Parker, however, sees another possible scenario, heralded by the uprising in Wisconsin against the draconian, anti-worker, anti-poor-people policies of Gov. Scott Walker, a Republican, who won his spot as his state's chief executive with a hefty assist from billionaire David Koch, patron of the Tea Party movement. Parker foresees the possibility a nationwide, grass-roots push-back against the Tea Party-driven agenda.

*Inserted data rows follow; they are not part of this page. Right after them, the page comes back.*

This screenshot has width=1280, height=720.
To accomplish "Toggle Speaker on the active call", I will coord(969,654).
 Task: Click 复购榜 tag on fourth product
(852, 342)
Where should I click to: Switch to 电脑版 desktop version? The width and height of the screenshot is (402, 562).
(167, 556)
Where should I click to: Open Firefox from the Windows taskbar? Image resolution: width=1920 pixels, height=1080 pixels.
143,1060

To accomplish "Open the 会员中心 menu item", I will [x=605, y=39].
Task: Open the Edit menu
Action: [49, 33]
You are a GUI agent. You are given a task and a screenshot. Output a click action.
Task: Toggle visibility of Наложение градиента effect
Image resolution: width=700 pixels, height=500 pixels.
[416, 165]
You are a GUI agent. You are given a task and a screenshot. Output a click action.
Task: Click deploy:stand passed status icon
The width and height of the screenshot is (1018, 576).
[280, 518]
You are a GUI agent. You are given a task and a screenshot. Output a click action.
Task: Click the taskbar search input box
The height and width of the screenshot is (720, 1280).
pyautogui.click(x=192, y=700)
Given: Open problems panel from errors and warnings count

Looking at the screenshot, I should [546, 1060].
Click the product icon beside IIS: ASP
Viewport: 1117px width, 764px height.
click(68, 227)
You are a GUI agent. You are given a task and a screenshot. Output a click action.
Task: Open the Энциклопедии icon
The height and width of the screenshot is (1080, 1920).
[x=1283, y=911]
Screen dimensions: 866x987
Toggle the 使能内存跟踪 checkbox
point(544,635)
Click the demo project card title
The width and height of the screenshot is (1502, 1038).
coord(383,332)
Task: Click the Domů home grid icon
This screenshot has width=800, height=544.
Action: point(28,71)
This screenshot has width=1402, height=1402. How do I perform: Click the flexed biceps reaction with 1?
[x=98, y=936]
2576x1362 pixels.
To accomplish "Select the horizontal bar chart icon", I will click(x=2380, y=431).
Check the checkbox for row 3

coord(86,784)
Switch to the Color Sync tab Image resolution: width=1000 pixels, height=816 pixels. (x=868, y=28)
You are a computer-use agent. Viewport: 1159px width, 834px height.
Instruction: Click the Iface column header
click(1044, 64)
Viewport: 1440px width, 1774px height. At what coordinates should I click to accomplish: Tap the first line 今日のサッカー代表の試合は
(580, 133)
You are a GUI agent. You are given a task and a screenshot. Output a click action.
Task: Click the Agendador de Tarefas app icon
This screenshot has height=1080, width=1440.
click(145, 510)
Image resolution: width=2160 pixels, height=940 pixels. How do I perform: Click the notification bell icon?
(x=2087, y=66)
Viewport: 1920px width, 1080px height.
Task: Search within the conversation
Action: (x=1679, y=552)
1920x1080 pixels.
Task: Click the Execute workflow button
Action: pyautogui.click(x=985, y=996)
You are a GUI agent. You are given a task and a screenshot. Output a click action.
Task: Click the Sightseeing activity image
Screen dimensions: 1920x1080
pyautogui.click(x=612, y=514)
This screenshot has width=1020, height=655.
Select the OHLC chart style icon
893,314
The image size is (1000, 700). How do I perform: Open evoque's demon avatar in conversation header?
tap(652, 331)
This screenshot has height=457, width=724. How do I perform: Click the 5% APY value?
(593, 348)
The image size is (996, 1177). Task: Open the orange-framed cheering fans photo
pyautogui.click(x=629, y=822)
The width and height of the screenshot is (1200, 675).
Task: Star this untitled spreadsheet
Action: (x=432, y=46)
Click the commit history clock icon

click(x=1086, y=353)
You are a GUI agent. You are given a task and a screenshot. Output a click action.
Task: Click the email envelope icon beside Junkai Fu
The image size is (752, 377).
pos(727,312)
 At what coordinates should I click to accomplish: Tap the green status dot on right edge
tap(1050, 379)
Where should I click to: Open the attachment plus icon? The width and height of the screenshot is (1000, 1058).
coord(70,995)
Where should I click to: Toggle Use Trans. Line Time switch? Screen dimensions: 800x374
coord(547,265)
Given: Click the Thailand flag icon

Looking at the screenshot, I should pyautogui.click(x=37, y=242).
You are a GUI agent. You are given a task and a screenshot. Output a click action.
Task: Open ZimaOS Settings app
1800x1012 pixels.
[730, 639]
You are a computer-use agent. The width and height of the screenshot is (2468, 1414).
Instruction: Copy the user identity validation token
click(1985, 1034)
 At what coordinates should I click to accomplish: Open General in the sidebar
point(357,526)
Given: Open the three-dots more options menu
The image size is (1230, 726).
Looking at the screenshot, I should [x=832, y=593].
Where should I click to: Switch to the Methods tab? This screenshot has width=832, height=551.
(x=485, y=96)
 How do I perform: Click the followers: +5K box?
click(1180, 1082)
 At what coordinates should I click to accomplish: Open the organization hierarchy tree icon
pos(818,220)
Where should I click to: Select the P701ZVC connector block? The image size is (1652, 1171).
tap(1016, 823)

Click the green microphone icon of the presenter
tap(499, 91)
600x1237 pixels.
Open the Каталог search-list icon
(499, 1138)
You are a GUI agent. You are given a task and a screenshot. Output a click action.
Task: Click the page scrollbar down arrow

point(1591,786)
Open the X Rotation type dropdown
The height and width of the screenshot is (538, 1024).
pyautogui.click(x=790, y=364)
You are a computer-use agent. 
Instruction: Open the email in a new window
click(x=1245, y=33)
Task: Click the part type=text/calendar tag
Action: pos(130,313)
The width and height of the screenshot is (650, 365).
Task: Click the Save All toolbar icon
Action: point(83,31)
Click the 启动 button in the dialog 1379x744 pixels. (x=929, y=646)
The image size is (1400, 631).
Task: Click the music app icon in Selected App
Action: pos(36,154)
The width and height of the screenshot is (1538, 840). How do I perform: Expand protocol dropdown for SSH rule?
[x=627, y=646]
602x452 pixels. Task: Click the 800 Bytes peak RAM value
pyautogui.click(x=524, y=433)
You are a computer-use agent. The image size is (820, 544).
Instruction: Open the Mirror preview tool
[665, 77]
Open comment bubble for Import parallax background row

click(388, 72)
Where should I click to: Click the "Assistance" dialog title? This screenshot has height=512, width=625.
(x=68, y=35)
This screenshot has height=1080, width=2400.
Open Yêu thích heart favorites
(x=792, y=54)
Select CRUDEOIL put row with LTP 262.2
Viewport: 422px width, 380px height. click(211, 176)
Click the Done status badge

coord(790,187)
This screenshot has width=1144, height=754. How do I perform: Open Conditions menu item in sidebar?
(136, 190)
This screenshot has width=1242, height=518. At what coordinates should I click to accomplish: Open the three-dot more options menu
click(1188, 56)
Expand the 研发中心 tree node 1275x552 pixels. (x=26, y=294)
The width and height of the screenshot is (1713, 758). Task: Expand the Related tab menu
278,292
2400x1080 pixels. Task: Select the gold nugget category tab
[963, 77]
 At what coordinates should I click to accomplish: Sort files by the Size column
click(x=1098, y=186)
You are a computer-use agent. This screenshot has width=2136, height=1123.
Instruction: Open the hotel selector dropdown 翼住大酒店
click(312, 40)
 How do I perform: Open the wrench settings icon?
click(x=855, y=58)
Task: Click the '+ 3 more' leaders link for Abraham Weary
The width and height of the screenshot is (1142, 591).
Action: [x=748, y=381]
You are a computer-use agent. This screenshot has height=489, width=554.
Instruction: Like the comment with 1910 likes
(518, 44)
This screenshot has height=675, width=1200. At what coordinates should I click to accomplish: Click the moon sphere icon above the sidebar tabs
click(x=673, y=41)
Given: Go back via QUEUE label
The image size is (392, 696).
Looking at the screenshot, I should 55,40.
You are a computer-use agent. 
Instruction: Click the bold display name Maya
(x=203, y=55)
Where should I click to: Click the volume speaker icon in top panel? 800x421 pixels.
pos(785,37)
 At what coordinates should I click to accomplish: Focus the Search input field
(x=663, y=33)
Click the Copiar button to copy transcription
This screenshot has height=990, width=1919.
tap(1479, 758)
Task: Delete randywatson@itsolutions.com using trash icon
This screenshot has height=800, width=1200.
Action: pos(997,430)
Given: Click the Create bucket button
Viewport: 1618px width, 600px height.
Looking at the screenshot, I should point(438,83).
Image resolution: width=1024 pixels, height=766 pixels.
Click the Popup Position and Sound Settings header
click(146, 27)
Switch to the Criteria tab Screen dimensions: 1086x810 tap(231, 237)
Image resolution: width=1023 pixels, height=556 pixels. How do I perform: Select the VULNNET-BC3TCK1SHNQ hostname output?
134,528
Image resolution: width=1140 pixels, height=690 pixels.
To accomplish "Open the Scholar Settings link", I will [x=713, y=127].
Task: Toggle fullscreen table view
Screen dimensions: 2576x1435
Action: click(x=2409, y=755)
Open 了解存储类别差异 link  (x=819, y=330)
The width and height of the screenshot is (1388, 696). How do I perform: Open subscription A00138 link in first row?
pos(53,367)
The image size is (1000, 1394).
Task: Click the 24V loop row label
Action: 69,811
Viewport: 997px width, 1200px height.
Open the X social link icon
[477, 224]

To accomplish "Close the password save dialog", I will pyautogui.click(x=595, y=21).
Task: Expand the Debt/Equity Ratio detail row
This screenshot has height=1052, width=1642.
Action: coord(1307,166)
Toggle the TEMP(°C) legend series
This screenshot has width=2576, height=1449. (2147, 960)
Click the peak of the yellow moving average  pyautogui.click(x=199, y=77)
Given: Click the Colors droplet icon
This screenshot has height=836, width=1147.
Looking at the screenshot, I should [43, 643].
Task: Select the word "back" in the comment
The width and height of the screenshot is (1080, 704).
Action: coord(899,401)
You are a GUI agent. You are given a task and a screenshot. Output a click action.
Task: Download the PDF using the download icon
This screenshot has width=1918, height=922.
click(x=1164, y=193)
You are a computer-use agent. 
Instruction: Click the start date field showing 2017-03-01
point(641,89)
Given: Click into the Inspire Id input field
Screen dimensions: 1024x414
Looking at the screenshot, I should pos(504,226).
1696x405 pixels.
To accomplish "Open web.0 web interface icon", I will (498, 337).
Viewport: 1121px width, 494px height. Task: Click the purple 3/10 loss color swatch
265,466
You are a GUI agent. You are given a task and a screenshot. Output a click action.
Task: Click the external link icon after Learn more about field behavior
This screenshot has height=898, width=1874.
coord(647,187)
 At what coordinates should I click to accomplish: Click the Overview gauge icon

"When you think about what's going on, for example, in Wisconsin," Parker said, "there's a possibility that what's happening with these candidates or with these elected officials who are really paying attention to the Tea Party and all the noise these Tea Partiers are making -- it's possible it could lead to a counter-mobilization. [Wisconsin] could be a case in point, where you see this massive counter-mobilization against these groups."
Parker's latest survey is based on 1,504 telephone interviews of respondents from 13 states.
Under Parker's direction, the Institute for the Study of Ethnicity, Race and Sexuality began collecting data on Tea Party supporters last year, producing a landmark survey on Tea Partiers' racial attitudes, finding 73 percent of Tea Party "true believers" agreed with the statement that "if blacks would only try harder they could be just as well off as whites."